On Zanzibar's peaceful south-east coast, where the island's tourist infrastructure gives way to stretches of untouched beach, The Palms occupies one of the most coveted private plots in East Africa. Seven villas — originally six, now expanded — share a single restaurant, a pool, and one of the longest, most private beaches on the island. It is the kind of property that takes deliberate effort to find and deliberate resources to afford, which is precisely the point. The Palms does not court attention; it rewards commitment.
The restaurant is the heart of the property in every sense. Tables are set on the sand at the beach's edge, candlelit against a backdrop of the Indian Ocean and the equatorial stars. There is no fixed menu — the culinary team constructs each evening's offering from what the local fishermen deliver in the morning and what the hotel's garden provides. The influences are Arabic, Indian, Persian and Swahili, the flavour architecture of the Zanzibar trade routes mapped onto whatever arrives freshest. Grilled lobster with coconut and wild herbs, kingfish ceviche with tamarind and ginger, octopus slow-braised with cloves and coconut cream — dishes that feel like scholarship and dinner at once.

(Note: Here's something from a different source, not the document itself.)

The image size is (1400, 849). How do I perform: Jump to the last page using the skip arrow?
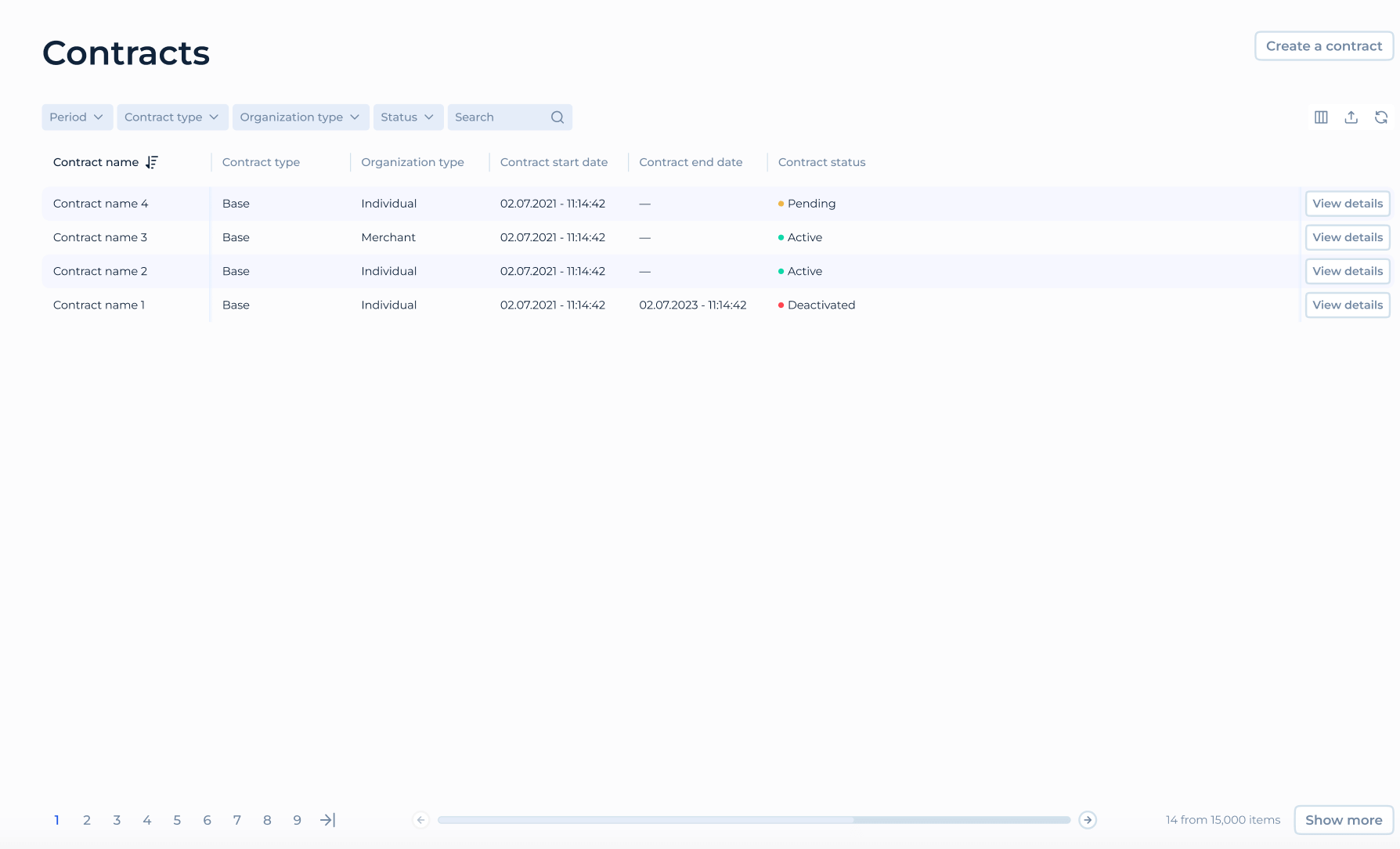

The quality is, by every credible measure, Michelin-standard. The chef executes with precision and confidence, and the service — from a small, attentive team who have typically been with the property for years — matches the kitchen's ambition. Wine and champagne are well-curated for a property this size and this remote. The evening invariably includes live music, low-key and perfectly judged. The room, if the beach under the stars can be called a room, absorbs it all without effort.
The Palms is not a restaurant you visit on impulse. It is a restaurant you plan around. Dinner is exclusively for hotel guests, which means reservations are tied to villa availability. During peak season — June through October and December through February — the property books months in advance. The investment is considerable and unreservedly justified. As a concentrated experience of what this island can offer at its finest, nothing in southern Zanzibar comes close.